TEKS KUTIPAN:
<<<<
Membantu untuk lebih memandirikan anak cacat memacu Agus Anis Riyanto (38) untuk bertekun menjadi guru sekolah luar biasa selama 15 tahun ini. "Setidaknya murid-murid saya bisa menolong diri sendiri. Bahkan, ada yang berhasil membuka warung dan ada yang sukses menjadi penjual jamu," tuturnya bangga.
Terlahir sebagai anak kelima dari enam bersaudara, pria kelahiran Sragen, Jawa Tengah, ini tinggal berdekatan dengan sebuah panti anak-anak penyandang cacat. Masyarakat yang terkadang memberi perlakuan berbeda terhadap mereka membuatnya tergugah. ...

Lepas SMA, Agus belajar di Sekolah Pendidikan Guru Pendidikan Luar Biasa selama dua tahun di Surakarta. Ia mengantongi gelar sarjana S1 pendidikan luar biasa di Universitas Persatuan Guru Republik Indonesia (PGRI) Adi Buana, Surabaya, dengan mengkhususkan diri dalam pendidikan untuk tunagrahita.
Agus melamar di beberapa sekolah luar biasa (SLB) dan tahun 1989 diterima di SLB Marsudi Utomo, Kecamatan Kesamben, Blitar. Sekolah ini sudah lama ia incar sebagai tempat mengajar karena selalu ia lewati setiap kali berlibur di rumah kakaknya di Kecamatan Sumberpucung, Kabupaten Malang.

Setelah dua tahun mengajar, Agus banyak berinteraksi dengan para orangtua murid. Orangtua Lukman, salah sorang muridnya yang menyandang tunagrahita, pernah bercerita bahwa keberadaan SLB sangat dibutuhkan. Anak-anak cacat yang banyak terdapat di sekitar tempat tinggal mereka di Desa Ngebruk, Kecamatan Sumberpucung, juga sangat memerlukan penanganan seperti Lukman.
>>>>
DATA YANG DIBERIKAN:
<<<<
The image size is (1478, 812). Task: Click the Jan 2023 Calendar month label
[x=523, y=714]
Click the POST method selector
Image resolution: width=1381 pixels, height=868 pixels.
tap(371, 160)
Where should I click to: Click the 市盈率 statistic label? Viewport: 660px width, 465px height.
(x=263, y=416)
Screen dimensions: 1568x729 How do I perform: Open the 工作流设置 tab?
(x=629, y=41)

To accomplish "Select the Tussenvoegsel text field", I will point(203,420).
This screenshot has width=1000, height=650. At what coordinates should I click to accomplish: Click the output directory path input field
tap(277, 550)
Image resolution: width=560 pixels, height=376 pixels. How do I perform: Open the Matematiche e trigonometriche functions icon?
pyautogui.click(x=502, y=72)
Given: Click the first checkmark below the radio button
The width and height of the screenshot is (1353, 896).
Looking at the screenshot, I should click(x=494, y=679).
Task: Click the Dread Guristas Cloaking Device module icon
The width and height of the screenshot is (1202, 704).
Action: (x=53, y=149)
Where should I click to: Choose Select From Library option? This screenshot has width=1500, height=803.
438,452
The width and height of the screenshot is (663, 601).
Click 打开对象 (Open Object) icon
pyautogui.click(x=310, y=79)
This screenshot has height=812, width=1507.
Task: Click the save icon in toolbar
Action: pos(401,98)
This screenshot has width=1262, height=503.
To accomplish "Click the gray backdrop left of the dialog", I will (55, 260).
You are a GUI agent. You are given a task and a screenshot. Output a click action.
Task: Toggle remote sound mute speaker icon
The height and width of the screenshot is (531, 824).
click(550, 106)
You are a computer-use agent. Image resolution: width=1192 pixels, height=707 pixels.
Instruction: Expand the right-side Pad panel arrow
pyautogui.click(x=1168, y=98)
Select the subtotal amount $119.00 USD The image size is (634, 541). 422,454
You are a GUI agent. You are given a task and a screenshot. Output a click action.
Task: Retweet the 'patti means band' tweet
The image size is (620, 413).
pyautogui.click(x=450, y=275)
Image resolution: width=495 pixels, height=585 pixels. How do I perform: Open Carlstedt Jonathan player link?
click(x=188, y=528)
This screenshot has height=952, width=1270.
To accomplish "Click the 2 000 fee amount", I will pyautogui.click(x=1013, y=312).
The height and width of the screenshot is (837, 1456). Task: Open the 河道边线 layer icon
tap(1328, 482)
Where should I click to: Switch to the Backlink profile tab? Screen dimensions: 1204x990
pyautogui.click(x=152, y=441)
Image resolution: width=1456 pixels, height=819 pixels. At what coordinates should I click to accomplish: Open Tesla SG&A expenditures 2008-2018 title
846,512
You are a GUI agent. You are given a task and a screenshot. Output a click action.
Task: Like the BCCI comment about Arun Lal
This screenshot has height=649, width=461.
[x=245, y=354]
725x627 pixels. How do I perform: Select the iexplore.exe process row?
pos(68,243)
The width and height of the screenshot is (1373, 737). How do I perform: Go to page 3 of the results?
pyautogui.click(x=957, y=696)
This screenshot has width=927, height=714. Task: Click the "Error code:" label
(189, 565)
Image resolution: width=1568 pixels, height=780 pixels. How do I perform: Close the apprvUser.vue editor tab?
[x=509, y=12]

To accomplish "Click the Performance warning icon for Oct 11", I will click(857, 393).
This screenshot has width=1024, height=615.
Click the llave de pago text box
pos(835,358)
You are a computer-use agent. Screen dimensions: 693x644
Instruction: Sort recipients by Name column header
>>>>
TUGAS:
Daftarkan semua lembaga pendidikan yang disebut dengan namanya dalam teks tentang Agus Anis Riyanto.

HASIL TUGAS:
- Sekolah Pendidikan Guru Pendidikan Luar Biasa (Surakarta)
- Universitas Persatuan Guru Republik Indonesia (PGRI) Adi Buana (Surabaya)
- SLB Marsudi Utomo (Kecamatan Kesamben, Blitar)